51l9jVAk1uLThis was a welcome relief. It wasn’t anything special and I won’t remember it in a year, but it didn’t make me angry and that will do. It’s not the most stunning end to the Hugo nominees for the year, but nor is it going out in a blazing rage, so… eh, I’ll take what I can get. It’s a nice average of my feelings on this year’s nominees, I guess?

I’ve never quite got around to reading any Scalzi before; they’ve never particularly appealed to me as being anything special, just perfectly reasonable, respectable, forgettable instances of their type. Reading this… hasn’t dispelled that notion. In the slightest. There’s nothing wrong with it, really. It’s just not special. The sort of thing I’d classify as “holiday book”, except I don’t really tend to seek out forgettable books, even on holiday. But you know the sort of thing I mean. It’s one of the legions of books destined to be… good enough and nothing better.

So what on earth is it doing on the Hugo nominees?

That’s not a rhetorical question. I seriously don’t know.

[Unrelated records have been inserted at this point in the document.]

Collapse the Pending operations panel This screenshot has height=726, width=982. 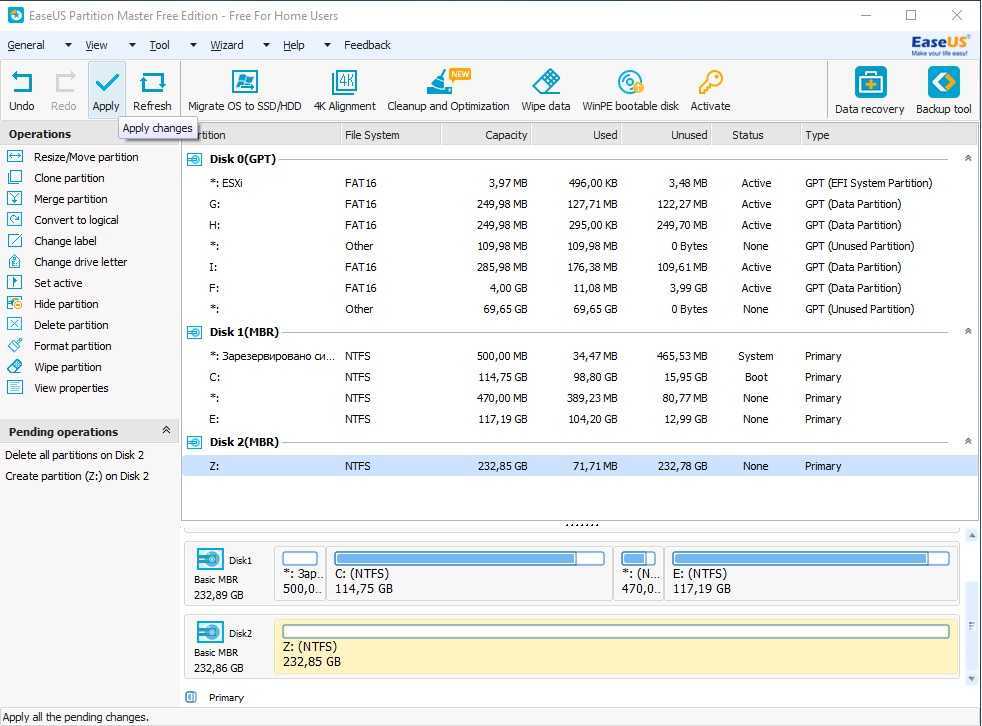point(166,431)
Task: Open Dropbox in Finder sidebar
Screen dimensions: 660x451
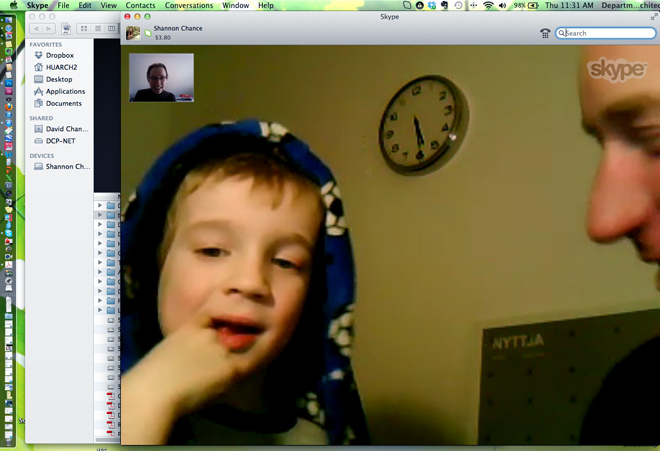Action: (59, 55)
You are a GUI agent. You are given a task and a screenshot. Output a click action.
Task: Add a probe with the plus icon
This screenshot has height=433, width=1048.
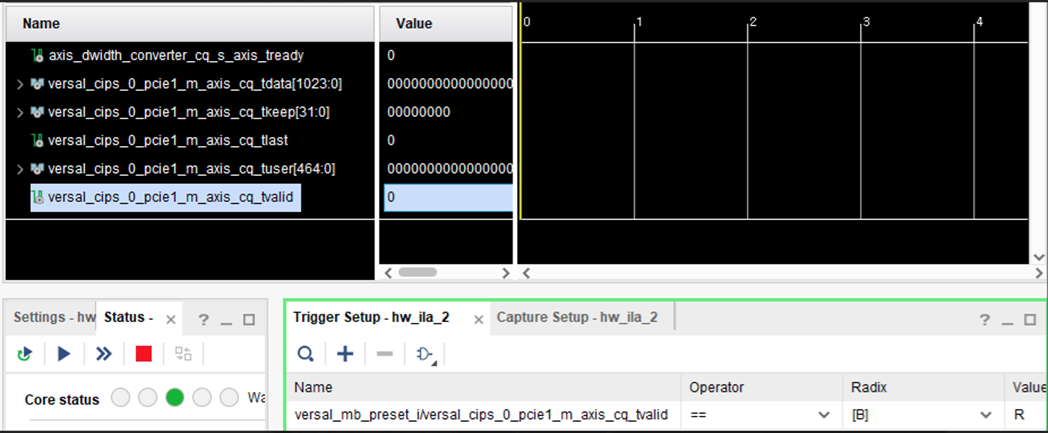tap(345, 353)
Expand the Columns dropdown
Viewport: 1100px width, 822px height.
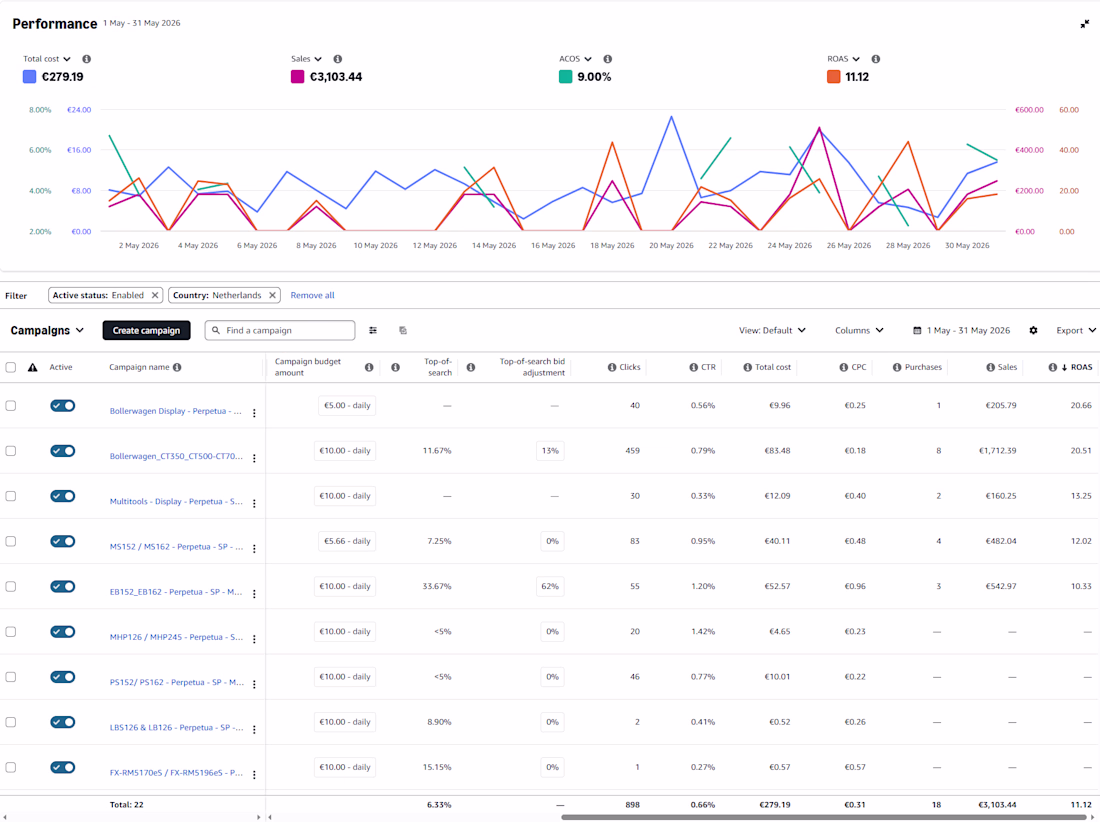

Especially when it’s up next to Raven Stratagem, which is also big interstellar space opera but like… stunningly amazing. It can’t fail to compare badly because Yoon Ha Lee is just brilliant. But fine, I super love Yoon Ha Lee, let’s ignore that… and we come to Ann Leckie next. Who is also stunningly good at big interstellar story-telling. You see what I’m getting at. And even if you wanted to argue that maybe this year is just a particularly amazing year for space opera (I’m not sure I would, but hey, you do you), eh… I still don’t think this makes the cut. It’s not a book I’d ever read and think “yep, award-winning material right here”. It’s doomed to average-hood, and so its being here really confuses me.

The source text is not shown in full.